(Records contained in a dataset)
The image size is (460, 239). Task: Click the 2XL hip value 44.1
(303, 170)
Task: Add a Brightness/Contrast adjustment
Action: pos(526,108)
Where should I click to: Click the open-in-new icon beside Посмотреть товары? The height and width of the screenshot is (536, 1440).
...
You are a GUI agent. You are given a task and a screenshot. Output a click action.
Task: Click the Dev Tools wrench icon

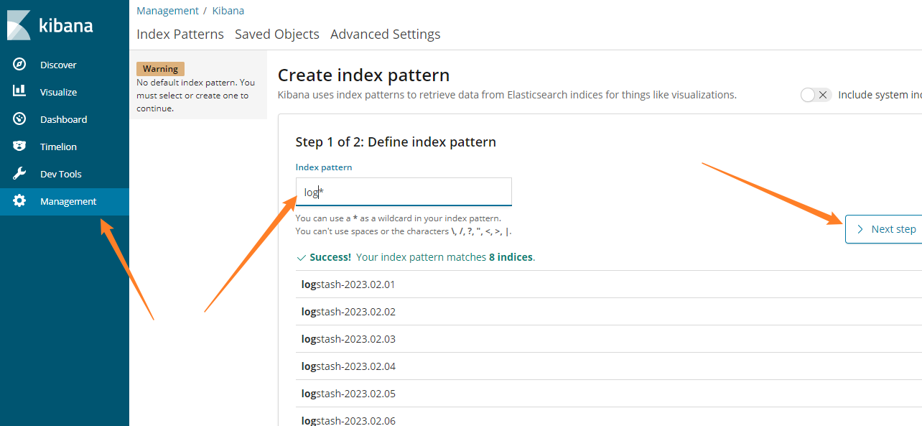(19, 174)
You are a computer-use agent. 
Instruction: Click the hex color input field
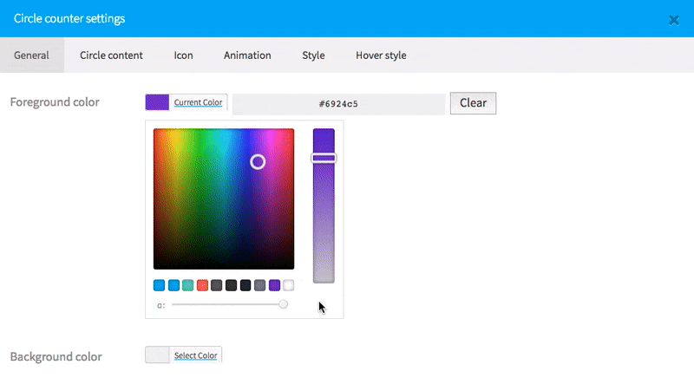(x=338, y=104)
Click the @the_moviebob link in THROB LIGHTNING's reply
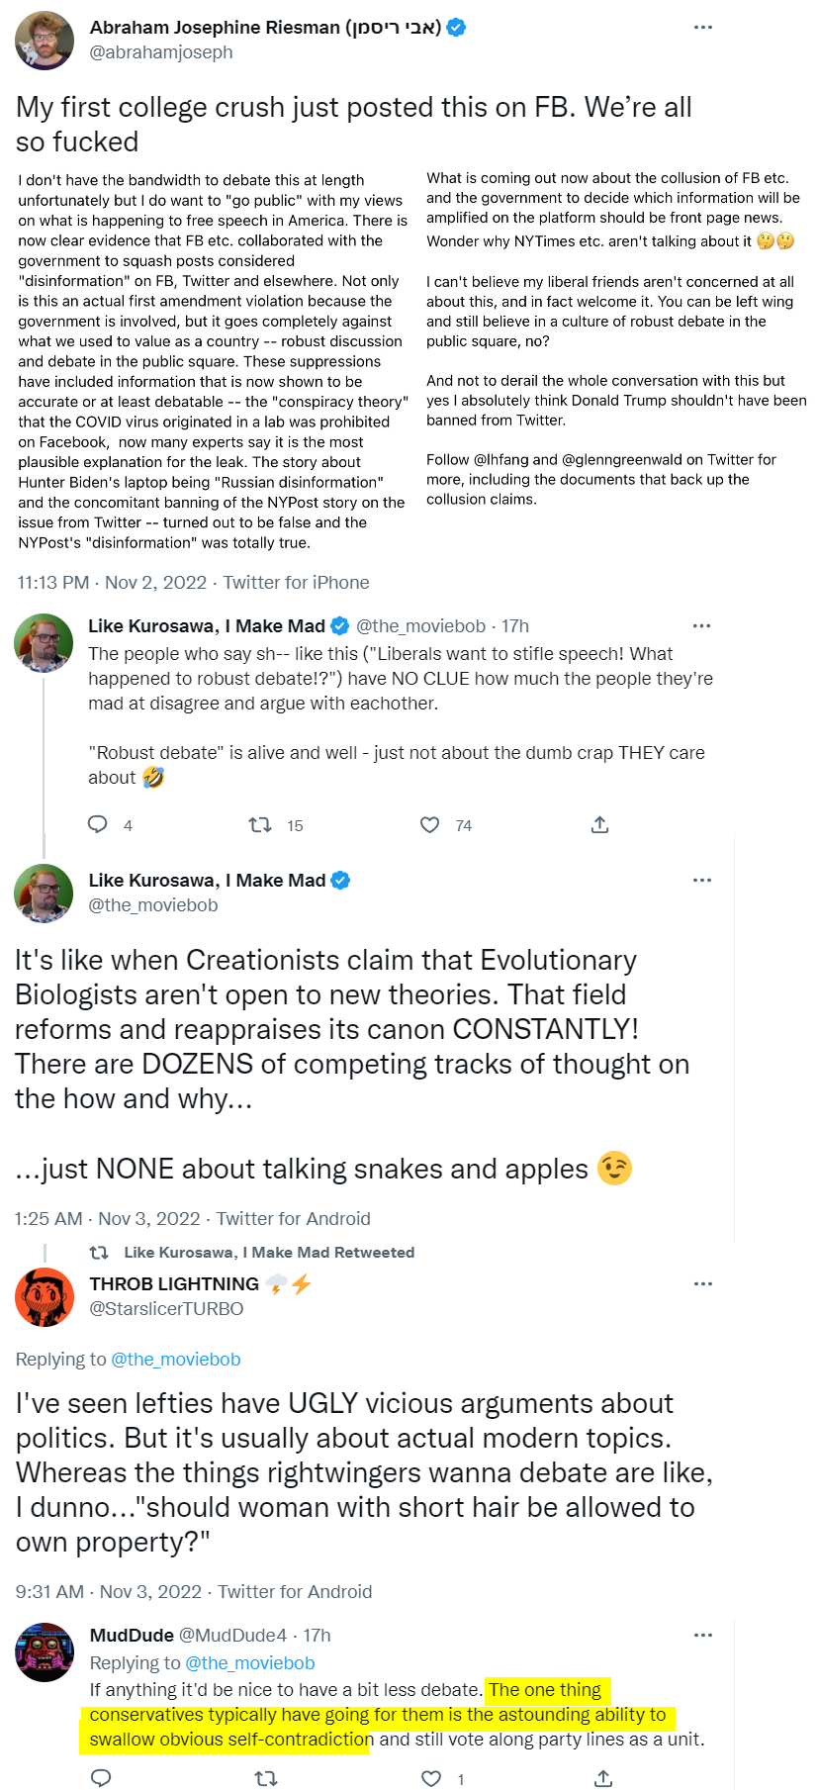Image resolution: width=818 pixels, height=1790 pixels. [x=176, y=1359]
--
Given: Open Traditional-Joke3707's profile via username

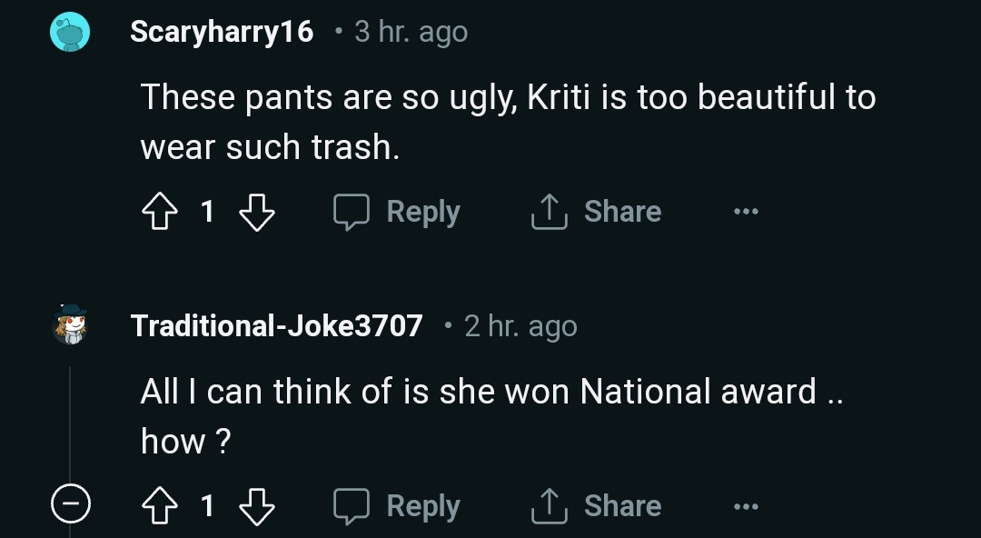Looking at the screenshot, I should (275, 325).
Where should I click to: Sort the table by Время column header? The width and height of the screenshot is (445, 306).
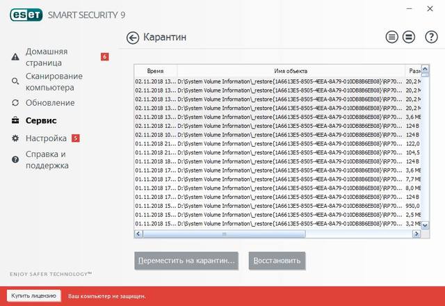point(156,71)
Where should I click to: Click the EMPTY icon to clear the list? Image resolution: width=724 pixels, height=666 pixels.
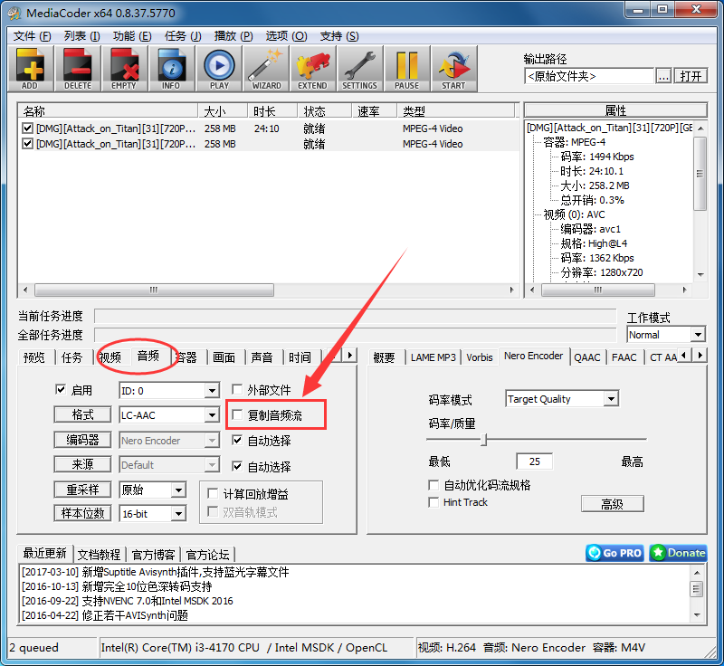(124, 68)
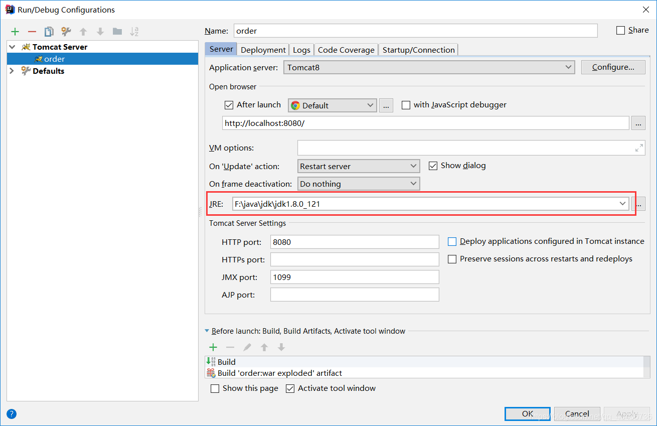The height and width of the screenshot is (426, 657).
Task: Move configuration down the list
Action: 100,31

## TASK DIRECTIONS
Could you restate word for word the lines above, from the one that contains "The image size" through the one that contains "Where should I click to: Click the open-in-new", and no others?

## TASK ANSWER
The image size is (460, 239). Task: Click the 2XL hip value 44.1
(303, 170)
Task: Add a Brightness/Contrast adjustment
Action: pos(526,108)
Where should I click to: Click the open-in-new icon beside Посмотреть товары? The height and width of the screenshot is (536, 1440).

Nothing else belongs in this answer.